Last week’s amateur photos also showed that two newly retired PLA Navy frigates, Type 053H3 Putian and Lianyungang, had been refurbished in Shanghai and painted in the colours and numbers of the Bangladesh Navy. They had been bought by the latter and are expected to be handed over by the end of the year.
China also gifted a retired Type 053H2G ship, Tongling, to the Sri Lanka Navy. It was renamed Parakramabahu and commissioned in Colombo in late August, adding to the Chinese-built warships operating in the Indian Ocean.
Chinese efforts to strengthen military ties in the region have long caused concern in India, whose “string of pearls” theory contends that China is encircling India by developing relationships with its neighbours around the Indian Ocean.
“China’s military cooperation with South Asian nations is nothing new. It has been going on for decades,” said Wang Dehua, a South Asia expert at the Shanghai Municipal Centre for International Studies.

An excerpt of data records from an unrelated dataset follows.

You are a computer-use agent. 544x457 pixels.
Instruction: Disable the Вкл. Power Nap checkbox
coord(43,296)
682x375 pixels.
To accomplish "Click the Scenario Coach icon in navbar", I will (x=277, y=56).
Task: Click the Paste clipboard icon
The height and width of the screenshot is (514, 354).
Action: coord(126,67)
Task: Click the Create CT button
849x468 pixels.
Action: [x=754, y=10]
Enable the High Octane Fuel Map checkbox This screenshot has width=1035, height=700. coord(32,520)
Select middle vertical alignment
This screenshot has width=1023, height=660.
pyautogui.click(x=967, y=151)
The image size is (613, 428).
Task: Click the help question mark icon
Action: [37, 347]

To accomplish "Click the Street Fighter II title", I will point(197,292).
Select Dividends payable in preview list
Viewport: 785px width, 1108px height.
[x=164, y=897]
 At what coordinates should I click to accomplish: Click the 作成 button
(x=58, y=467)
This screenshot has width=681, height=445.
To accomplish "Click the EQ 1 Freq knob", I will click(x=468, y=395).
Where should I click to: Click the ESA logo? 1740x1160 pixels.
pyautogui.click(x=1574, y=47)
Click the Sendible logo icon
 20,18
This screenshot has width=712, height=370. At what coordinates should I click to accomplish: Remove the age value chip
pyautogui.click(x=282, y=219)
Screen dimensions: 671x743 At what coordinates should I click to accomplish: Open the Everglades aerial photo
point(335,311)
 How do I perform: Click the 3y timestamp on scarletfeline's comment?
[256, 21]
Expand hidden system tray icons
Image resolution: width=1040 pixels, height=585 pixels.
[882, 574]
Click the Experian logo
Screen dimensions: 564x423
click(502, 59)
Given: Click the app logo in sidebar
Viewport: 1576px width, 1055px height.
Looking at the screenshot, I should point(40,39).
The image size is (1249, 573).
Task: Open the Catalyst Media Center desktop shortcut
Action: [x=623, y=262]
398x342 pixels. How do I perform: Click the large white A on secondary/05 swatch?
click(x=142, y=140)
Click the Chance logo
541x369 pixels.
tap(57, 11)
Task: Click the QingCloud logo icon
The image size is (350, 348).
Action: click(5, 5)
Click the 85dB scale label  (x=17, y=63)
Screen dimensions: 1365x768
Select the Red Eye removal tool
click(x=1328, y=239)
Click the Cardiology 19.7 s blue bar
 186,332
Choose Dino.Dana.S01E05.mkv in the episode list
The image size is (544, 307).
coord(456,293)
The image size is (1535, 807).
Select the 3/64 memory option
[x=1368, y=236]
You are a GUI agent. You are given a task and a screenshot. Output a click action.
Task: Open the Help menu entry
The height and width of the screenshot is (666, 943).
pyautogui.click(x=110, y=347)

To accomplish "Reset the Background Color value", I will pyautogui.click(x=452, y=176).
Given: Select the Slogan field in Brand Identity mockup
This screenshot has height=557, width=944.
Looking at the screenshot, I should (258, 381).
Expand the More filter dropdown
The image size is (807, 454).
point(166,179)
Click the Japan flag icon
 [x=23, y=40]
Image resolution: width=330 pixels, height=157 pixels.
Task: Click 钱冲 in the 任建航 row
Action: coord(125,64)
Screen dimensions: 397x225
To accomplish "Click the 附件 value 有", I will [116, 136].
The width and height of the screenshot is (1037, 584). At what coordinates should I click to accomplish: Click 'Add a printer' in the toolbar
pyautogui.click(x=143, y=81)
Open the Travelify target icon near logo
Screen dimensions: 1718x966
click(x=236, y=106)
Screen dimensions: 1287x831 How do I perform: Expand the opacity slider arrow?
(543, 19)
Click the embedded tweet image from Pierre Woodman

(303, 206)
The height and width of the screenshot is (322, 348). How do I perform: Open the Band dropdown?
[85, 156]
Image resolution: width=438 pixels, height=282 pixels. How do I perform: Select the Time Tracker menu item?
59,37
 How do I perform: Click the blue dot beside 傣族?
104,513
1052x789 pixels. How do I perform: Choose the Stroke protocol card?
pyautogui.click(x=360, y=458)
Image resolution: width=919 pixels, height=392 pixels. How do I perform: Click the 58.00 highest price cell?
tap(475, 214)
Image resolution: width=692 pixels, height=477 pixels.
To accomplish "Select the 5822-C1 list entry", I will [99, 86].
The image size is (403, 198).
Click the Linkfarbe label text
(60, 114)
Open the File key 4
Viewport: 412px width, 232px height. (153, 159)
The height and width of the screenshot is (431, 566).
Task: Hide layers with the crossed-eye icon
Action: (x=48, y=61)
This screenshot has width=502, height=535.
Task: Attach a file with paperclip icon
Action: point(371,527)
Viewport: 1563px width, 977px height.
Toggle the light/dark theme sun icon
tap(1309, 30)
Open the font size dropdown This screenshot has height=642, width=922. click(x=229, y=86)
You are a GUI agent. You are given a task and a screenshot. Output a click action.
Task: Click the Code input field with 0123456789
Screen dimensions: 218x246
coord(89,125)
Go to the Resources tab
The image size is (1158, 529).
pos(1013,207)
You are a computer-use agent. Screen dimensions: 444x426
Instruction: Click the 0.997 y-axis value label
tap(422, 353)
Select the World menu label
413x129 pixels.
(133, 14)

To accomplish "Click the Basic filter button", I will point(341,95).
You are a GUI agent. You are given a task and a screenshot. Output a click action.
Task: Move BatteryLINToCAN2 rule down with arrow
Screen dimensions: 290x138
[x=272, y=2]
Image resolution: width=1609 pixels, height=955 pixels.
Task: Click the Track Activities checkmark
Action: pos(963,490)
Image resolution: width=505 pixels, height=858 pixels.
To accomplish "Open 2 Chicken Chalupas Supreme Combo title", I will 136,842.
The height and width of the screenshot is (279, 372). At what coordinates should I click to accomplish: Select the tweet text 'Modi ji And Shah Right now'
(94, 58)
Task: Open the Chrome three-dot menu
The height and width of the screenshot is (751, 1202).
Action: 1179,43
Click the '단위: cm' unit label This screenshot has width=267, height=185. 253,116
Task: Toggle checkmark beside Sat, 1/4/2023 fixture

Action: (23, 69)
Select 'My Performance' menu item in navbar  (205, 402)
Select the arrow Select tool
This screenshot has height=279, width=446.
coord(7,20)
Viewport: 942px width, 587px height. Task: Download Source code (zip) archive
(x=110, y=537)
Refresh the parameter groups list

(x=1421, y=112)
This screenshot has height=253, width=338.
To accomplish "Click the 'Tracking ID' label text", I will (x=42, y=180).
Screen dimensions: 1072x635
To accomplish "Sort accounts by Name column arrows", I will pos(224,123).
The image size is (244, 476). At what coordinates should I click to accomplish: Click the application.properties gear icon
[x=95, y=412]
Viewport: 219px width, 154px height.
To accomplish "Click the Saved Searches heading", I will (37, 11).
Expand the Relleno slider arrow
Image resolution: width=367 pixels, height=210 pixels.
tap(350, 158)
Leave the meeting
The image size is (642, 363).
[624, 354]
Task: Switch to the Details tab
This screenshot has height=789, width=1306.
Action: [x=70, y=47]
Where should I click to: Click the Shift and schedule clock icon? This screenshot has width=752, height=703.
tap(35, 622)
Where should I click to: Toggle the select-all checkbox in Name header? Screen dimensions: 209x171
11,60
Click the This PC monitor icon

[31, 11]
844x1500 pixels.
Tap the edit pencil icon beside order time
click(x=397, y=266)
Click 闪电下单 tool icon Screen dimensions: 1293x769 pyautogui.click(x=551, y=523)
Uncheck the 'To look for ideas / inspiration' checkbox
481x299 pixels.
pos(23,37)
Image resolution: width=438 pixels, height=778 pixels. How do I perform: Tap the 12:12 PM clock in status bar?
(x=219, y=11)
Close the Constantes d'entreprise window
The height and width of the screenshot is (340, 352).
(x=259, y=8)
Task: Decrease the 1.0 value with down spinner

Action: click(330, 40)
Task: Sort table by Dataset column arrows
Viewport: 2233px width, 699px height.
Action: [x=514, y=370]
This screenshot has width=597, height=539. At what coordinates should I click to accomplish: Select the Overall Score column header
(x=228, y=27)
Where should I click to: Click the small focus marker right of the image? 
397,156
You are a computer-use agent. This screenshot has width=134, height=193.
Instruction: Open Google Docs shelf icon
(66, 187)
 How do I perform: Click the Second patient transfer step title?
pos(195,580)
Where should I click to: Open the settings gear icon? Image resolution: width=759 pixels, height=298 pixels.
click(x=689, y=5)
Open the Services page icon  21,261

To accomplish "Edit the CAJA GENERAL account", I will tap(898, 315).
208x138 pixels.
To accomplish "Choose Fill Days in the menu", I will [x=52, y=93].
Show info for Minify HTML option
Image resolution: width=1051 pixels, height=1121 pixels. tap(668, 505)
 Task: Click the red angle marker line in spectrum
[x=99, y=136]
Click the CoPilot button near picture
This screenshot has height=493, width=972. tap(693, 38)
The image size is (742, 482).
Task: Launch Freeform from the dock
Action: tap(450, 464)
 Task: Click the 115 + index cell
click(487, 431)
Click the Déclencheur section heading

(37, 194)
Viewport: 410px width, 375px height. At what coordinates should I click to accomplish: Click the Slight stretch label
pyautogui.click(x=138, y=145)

Wang said that what China offered to those countries, including Pakistan, would not pose much threat to India because it could not match the level of armament that India possessed or had access to, such as aircraft carriers and Su-30MKI fighters.
India’s military ties with countries including Sri Lanka and Bangladesh were also much stronger and more long-standing, he said.
“India sees South Asia as its backyard and is paranoid about China’s presence in the region,” Wang said. “Such a mindset should end.”